Howard Johnson experienced changes in its ownership structure once again during the late 1990s. Known for his deal-making prowess, HFS CEO Henry Silverman orchestrated a $14.1 billion merger with CUC International Inc. in 1997. A February 2000 Business Week article explained Silverman's motivation for the deal, claiming, "The CUC merger was to have been Silverman's masterstroke. He saw CUC, a direct-marketing outfit that sold memberships in discount buying clubs such as Shoppers Advantage and Travelers Advantage, as the perfect partner. The idea was to feed the names of all the customers HFS channeled through its hotels and real estate brokerages into the CUC direct-marketing machine." The article went on to report, "CUC would then sell them memberships in its discount-buying clubs and, eventually, financial services such as insurance. Silverman also figured CUC's team, viewed as Internet gurus for creating the online shopping site Netmarket, could help extend his brands to the Web."
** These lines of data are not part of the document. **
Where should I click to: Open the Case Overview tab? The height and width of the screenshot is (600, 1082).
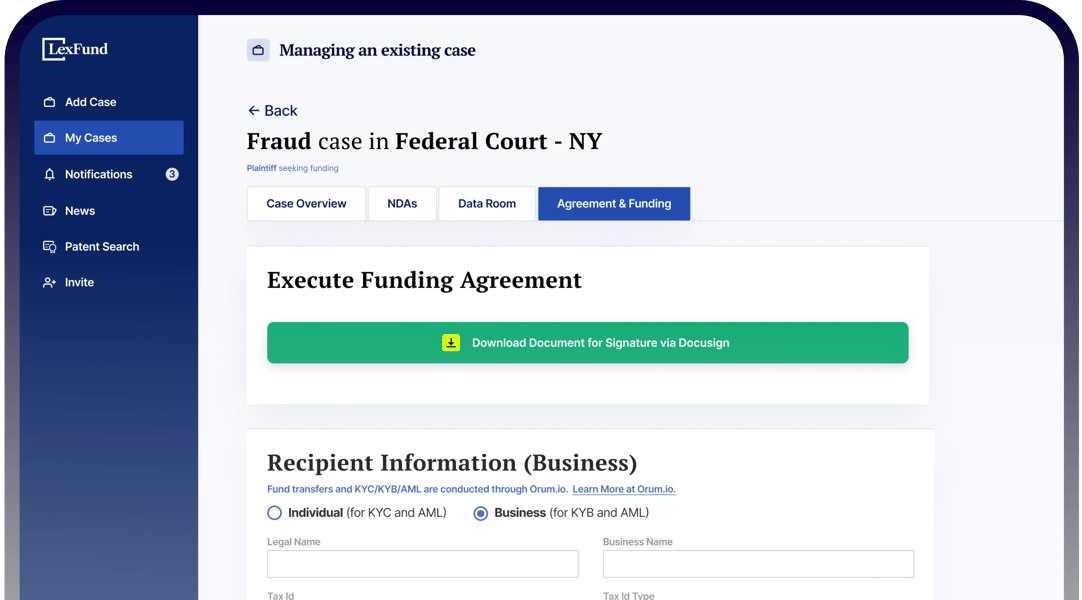tap(306, 204)
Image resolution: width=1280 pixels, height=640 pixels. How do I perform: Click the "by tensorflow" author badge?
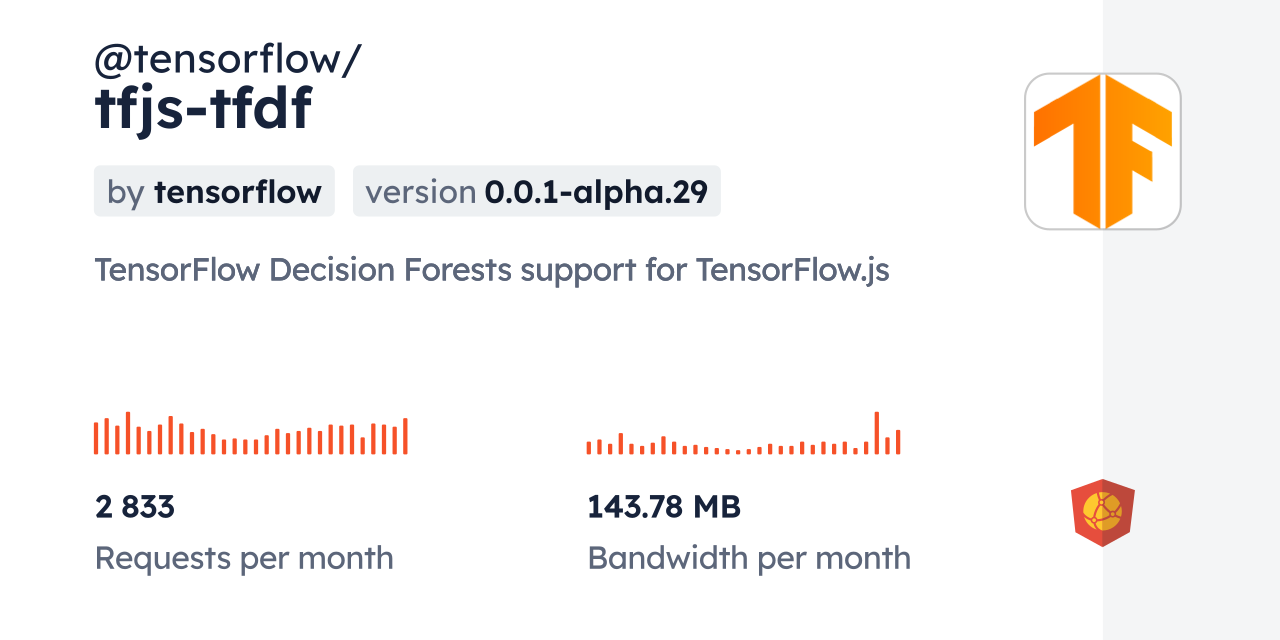click(214, 191)
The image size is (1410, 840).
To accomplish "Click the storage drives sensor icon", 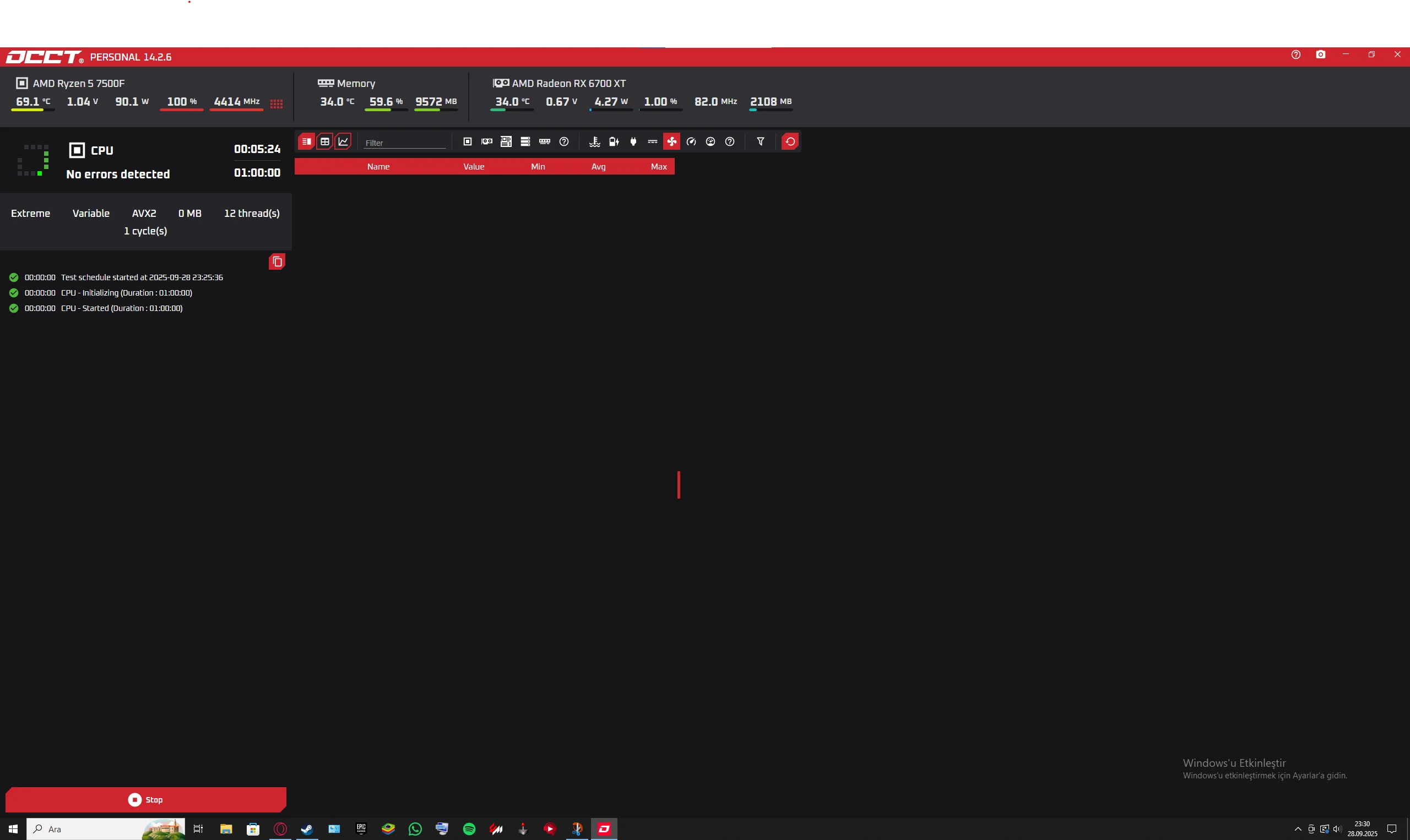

Silverman's grand scheme fell short in 1998, however, when it was discovered that CUC had inflated its profits and earnings in the years before the merger. The accounting discrepancies eventually led to $13 billion loss in market capitalization and a $2.8 billion shareholder class action lawsuit settlement. In an attempt to rebuild and stabilize Cendant, Silverman sold off 18 non-core assets by 2000, relying on the hotel and real estate operations to bolster sales and earnings.

While Howard Johnson's parent worked to regain credibility with its shareholders, the hotel chain focused on expanding its presence in both international and domestic markets. In 1998, the company secured a master franchise agreement to develop hotels in China. Howard Johnson also set plans in motion to open new properties in eight European countries with U.K.-based Premier Hotels. At the same time, Howard Johnson began to aggressively target business travelers. Known primarily in the hospitality industry as the place to stay for travelers on a budget, the hotel chain wanted to tap into a larger portion of the business traveler segment. As such, a new television marketing campaign with the tagline "We've got a great name to live up to" was launched 1999. The company also introduced SuperMiles, a frequent-stay program designed to entice business travelers.

By the start of the 2000s, Howard Johnson stood on solid ground. While a slowdown in travel after the September 11, 2001 terrorist attacks on the United States plagued the entire industry, the company remained focused on its growth strategy. It had four different formats in its arsenal, including the full-service Howard Johnson Hotels and the Plaza Hotels; Howard Johnson Inns, which had restaurants but not room service; and limited-service Express Inns. Most of the company's international locations were four-star, full-service hotels. In the years to come, Howard Johnson looked to expand further in international markets as well as in center-city markets. It opened a Plaza Hotel, the first Howard Johnson location in downtown Anchorage, Alaska, in March 2005.

Principal Competitors: Accor SA; Hilton Hotels Corporation; InterContinental Hotels Group plc.